En fonction de la situation économique des copropriétaires et des lenteurs incompréhensibles de la société Schindler pour sortir de l’impasse dans laquelle elle a mené les copropriétaires, la période de préjudice qui est imputable à celle-ci doit être fixée du 24 octobre 2015, soit quatre mois après l’acceptation des devis proposés par la société Schindler, au 30 avril 2020, soit quatre mois après le paiement par la société Schindler, en exécution du jugement de première instance, des sommes aux syndicat de copropriétaires leur permettant de lancer les travaux avec un autre co-contractant, soit 1 648 jours, sous réserve de la date d’installation des copropriétaires dans les lieux (1 267 jours pour M. A et Mme B).
Le coût non exposé des charges de copropriété liées aux frais d’électricité et aux frais d’entretien des ascenseurs est à déduire de leur préjudice selon la quote-part de répartition du règlement de copropriété.
Au vu de l’ensemble de ces données, la cour fixe les indemnisations aux sommes suivantes:
— pour Mme Z, propriétaire occupant depuis l’origine l’immeuble, âgée de 48 ans en 2015 et
donc en mesure d’accéder à son logement du 1er étage sans grand préjudice : 2 000 euros ;
— pour M. A et pour Mme B, propriétaires occupants d’un appartement également situé au 1er étage à compter du 9 novembre 2016, âgés de 35 et 36 ans mais parents d’un jeune enfant : 4 000 euros en tout ;
— pour Mme D et pour M. Le G, propriétaires occupants d’un appartement du 2e étage depuis l’origine, âgés de 48 et 41 ans en 2015 et aptes à se passer d’un ascenseur sans grand effort : 5 000 euros en tout ;
— Mme C, propriétaire occupant depuis l’origine d’ un appartement du 2e étage, âgée de 61 ans en 2015 et qui justifie d’une pathologie des vertèbres : 5 000 euros.
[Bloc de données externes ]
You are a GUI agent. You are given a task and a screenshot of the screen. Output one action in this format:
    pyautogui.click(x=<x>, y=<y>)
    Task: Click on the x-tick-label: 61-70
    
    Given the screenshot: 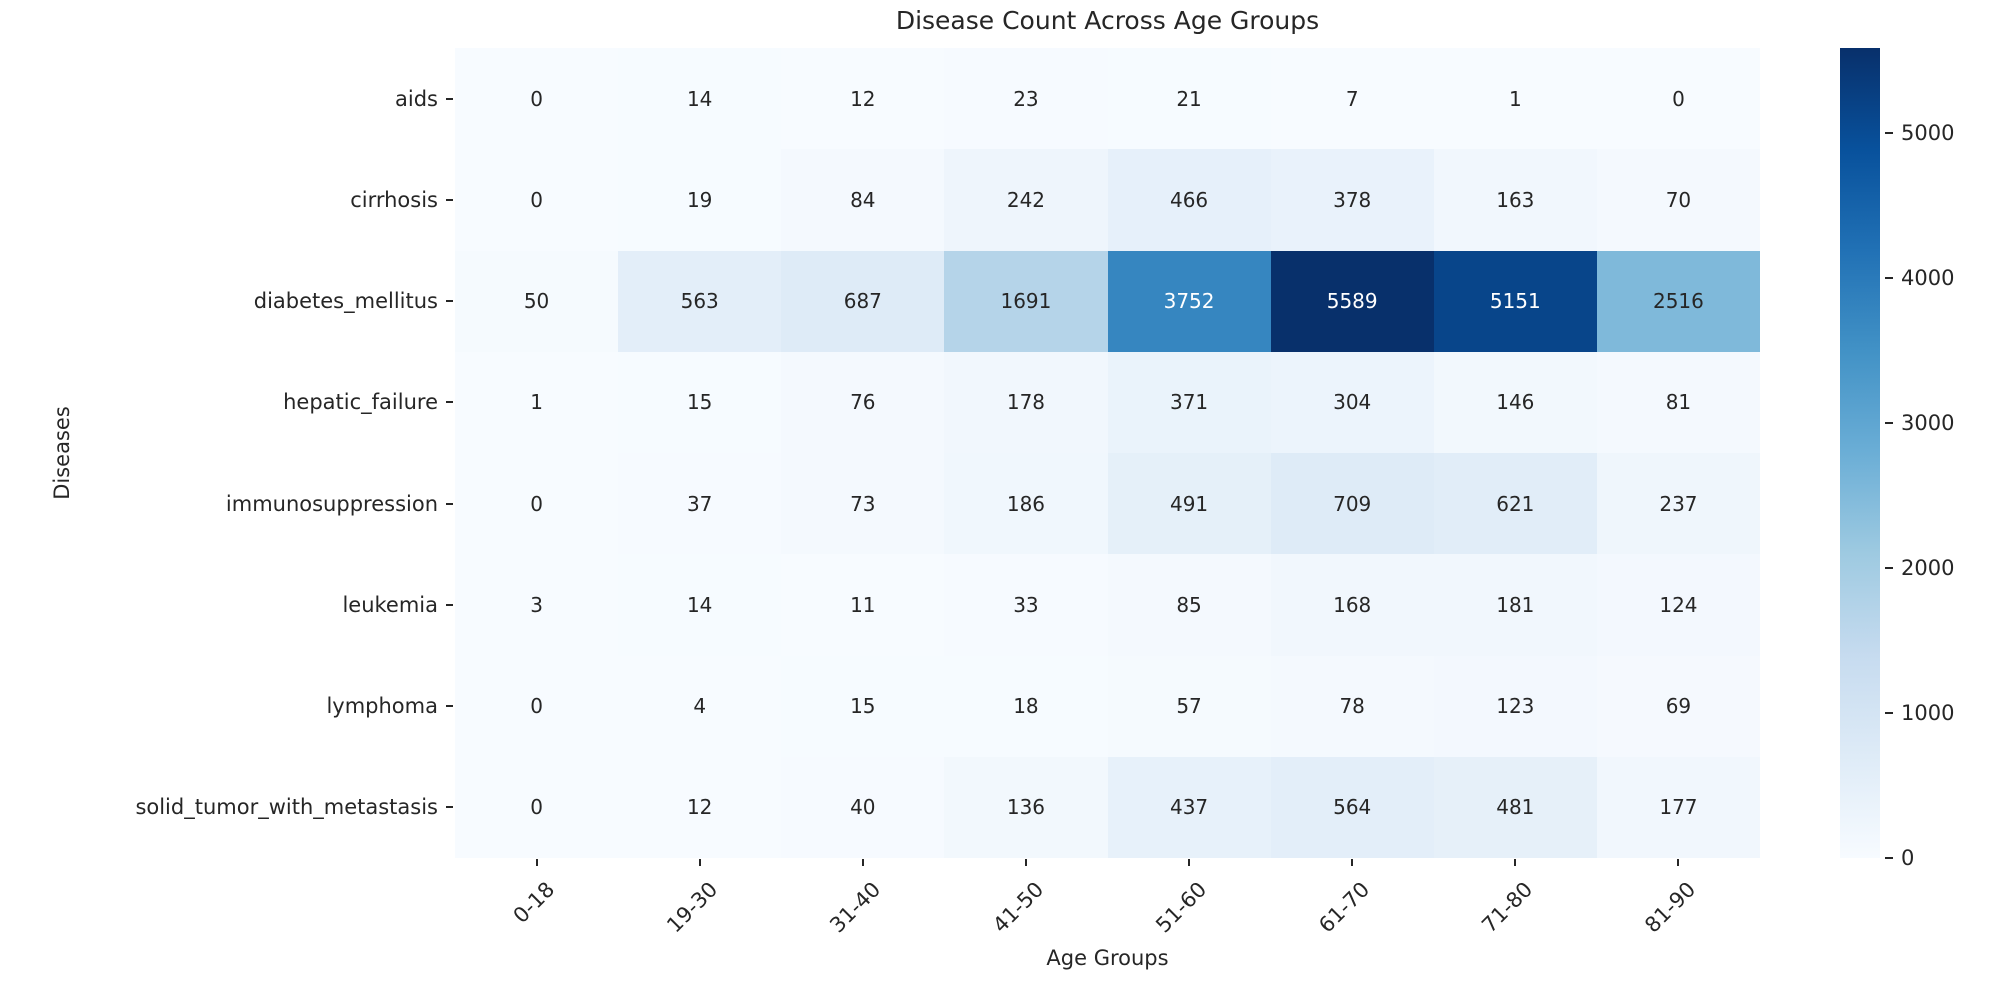 What is the action you would take?
    pyautogui.click(x=1344, y=908)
Ces sommes produiront, à titre de dommages-intérêts compensatoires, intérêts au taux légal à compter de l’assignation initiale et la capitalisation des intérêts, sollicitée, doit être ordonnée.
Par ces motifs,
La cour, statuant contradictoirement, après débats en audience publique et en avoir délibéré conformément à la loi :
Infirme, dans les limites de l’appel, le jugement rendu entre les parties le 15 octobre 2019 par le tribunal de grande instance de Besançon.
Statuant sur les chefs infirmés et y ajoutant :
Condamne la SA Schindler à payer à titre de dommages-intérêts à :
. Mme K Z, la somme de 2 000 euros,
. M. M A et à Mme N B, ensemble, la somme de 4 000 euros,
. Mme H D et à M. F le G, ensemble, la somme de 5 000 euros,
. Mme L C, la somme de 5 000 euros.
Dit que ces sommes produiront, à titre de dommages-intérêts compensatoires, intérêts au taux légal à compter du 28 juin 2017.
Ordonne la capitalisation des intérêts échus depuis plus d’un an.
Condamne la SA Schindler aux entiers dépens de première instance et d’appel, avec droit pour M. AB-AC E, avocat, de se prévaloir des dispositions de l’article 699 du code de procédure civile ;
Et, vu l’article 700 du code de procédure civile, déboute la société Schindler de sa demande et la condamne à payer à Mme K Z, à M. M A et à Mme N B, ensemble, à Mme H D et à M. F le G, ensemble, et à Mme L C, la somme de 1 000 euros chacun.
Ledit arrêt a été signé par M. Edouard Mazarin, président de chambre, magistrat ayant participé au délibéré, et par Mme Fabienne Arnoux, greffier.